Oro bianco

Data Fri 15 May 2015 6:00 | Categoria: lo Stato del meridione

L’”Oro Bianco” della ‘ndrangheta diventa sempre più lucente

di Filippo Piccione

Il sodalizio fra Nicola Gratteri, magistrato di spicco nella lotta alla ‘ndrangheta e Antonio Nicastro, autorevole storico delle organizzazioni criminali, è di lunga data. Insieme hanno scritto con la Mondadori sei libri, cui se ne è aggiunto un altro intitolato “Oro Bianco – storie di uomini, traffici, e denaro dall’impero della cocaina”. Come per i precedenti la lettura di questo libro, nel fornirti nuove informazioni e dati sempre più interessanti, rende più chiara la conoscenza della complessa macchina, oramai divenuta la più potente, che è quella rappresentata dalla ‘ndrangheta.

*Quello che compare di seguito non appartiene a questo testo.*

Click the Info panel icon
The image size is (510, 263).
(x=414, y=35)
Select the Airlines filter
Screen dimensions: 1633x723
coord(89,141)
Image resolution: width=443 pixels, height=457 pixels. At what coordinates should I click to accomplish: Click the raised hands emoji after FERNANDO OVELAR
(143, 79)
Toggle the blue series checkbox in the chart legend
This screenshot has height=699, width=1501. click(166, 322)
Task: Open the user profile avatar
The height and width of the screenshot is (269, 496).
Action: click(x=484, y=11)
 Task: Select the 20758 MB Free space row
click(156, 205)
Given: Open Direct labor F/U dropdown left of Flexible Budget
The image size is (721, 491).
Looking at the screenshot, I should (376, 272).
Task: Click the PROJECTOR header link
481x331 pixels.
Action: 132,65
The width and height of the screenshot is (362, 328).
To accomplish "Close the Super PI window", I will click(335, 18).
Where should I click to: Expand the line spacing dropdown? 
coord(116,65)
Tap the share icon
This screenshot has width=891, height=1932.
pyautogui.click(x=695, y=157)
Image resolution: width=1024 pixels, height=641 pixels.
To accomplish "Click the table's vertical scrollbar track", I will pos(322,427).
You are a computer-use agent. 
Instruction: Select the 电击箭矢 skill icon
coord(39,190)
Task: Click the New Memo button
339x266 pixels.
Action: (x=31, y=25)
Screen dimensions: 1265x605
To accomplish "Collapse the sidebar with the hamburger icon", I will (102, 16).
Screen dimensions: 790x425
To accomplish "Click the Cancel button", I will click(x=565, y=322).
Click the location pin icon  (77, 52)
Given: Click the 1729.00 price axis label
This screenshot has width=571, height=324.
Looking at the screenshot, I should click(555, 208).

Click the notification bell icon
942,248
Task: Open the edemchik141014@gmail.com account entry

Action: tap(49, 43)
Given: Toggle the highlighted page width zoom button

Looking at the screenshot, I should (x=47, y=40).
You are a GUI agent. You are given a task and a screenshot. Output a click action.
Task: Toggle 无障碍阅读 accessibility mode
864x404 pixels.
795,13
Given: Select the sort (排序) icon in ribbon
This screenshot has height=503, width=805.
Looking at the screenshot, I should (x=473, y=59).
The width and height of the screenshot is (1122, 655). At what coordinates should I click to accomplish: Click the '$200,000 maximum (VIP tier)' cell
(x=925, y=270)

Frutto delle loro ricerche fatte sul campo e su riscontri obiettivi derivanti dalle indagini e inchieste condotte con scrupolo ed efficacia, anche questa volta ci troviamo davanti un documento essenziale per capire gli intrecci esistenti e sempre più solidi fra le organizzazioni criminali, la politica e le amministrazioni pubbliche. Con la potenza economica derivante dal traffico e dal mercato della droga, che ormai non conosce più confini geografici, così come l’azione svolta nei vari settori produttivi su cui investono con oculatezza e competenza, compreso il modo delle imprese e del commercio legali, la sua espansione non sembra avere limiti.
L’aspetto più rilevante che gli autori intendono sottolineare è che fra l’economia legale e quella criminale non c’è più separatezza, incompatibilità, l’una non contrasta l’altra. Potremmo dire con una battuta che è l’unico mercato libero dove non c’è concorrenza. Sembra che sia la convenienza reciproca a caratterizzare il proprio rapporto.

Perché e come nasce questa simbiosi? Perché l’enorme ricchezza delle mafie deriva prevalentemente dal traffico di droga, dal viaggio dell’Oro bianco” nel mondo che inizia in America Latina, dalla Colombia che, attraverso l’Atlantico, raggiunge l’Africa e l’Europa. Il business nel mondo supera 500 miliardi di dollari l’anno, l’equivalente di un quarto del nostro Pil. Nel bilancio della ‘ndrangheta il traffico della cocaina rappresenta la voce più consistente, pari al 66 per cento delle entrate dell’intero bilancio. Esso è gestito in larga parte da suoi uomini entrati a pieno titolo nelle stanze del potere che investono miliardi di euro in Italia, soprattutto alle aziende carenti di liquidità, e nel mondo.

Di fronte a tale allarmante situazione Gratteri e Nicaso osservano, sconsolati, ma non rassegnati, che le Istituzioni, comprese quelle dell’Ue, si limitano a promettere misure efficaci ma poi non mantengono gli impegni presi.

Una spiegazione al riguardo si rinviene nel fatto che nel 2014, l’Eurostat, l’agenzia statistica dell’Unione, ha deciso di inserire nel calcolo del Pil alcune forme di economia criminale come il contrabbando, la prostituzione e la droga, cui la il nostro paese si è uniformato, mentre alcuni pochi paesi, fra cui la Francia, no.